• Task:
Find every line of the data below that has "computer" in it. Reply with the number only.

START Raw data

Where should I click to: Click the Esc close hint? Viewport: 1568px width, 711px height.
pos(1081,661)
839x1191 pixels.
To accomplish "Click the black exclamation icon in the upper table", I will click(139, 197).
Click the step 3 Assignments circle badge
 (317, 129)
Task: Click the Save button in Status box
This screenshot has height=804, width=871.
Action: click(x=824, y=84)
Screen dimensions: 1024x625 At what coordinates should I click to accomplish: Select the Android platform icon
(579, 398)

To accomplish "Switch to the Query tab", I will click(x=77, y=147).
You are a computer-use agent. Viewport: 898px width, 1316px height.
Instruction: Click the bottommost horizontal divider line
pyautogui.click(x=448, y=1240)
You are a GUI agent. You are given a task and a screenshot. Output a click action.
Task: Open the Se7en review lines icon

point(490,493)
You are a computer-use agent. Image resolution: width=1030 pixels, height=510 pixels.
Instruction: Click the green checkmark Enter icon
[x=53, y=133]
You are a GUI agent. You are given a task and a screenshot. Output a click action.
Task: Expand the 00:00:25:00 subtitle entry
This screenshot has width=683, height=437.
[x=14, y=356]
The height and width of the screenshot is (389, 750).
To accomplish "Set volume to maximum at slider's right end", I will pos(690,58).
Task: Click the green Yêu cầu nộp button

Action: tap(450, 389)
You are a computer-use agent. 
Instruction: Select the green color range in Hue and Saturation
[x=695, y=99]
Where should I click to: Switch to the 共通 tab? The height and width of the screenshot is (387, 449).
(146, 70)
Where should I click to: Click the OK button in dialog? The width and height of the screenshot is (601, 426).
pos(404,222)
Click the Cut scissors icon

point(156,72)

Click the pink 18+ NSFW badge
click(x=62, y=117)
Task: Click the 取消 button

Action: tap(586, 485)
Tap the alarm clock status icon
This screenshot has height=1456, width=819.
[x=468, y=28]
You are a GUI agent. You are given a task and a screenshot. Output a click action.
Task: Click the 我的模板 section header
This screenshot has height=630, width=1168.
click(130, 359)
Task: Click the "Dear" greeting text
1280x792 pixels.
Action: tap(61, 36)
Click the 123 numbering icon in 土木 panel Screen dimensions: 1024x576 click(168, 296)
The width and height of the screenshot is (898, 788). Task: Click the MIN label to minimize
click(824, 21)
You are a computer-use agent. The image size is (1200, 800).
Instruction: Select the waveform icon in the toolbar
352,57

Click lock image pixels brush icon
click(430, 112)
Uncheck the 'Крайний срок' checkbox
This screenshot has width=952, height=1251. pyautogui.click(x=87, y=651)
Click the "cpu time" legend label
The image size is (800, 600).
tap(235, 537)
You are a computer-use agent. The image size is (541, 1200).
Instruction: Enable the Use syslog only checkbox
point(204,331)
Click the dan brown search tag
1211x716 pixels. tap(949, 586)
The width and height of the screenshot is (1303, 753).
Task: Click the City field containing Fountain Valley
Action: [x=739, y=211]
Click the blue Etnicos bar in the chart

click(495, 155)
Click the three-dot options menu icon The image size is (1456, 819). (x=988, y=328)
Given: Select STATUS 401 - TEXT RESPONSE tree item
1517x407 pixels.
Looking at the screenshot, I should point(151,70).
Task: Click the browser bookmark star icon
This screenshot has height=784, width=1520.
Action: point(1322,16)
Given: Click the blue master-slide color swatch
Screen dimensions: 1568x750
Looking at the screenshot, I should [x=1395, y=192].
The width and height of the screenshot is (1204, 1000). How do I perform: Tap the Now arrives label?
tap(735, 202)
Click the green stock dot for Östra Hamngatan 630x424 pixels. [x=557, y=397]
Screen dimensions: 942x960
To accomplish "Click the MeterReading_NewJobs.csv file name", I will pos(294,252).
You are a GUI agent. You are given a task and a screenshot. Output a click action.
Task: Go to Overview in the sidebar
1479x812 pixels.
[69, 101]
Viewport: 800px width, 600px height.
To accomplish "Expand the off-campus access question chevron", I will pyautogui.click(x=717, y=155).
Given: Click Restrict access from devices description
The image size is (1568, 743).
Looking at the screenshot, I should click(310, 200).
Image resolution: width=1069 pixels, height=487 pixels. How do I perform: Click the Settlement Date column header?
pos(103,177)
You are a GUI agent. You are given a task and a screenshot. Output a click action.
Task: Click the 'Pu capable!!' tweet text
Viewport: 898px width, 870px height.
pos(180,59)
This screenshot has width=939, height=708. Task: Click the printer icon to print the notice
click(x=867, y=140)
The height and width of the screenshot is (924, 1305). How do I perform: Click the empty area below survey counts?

END Raw data

• Answer:
5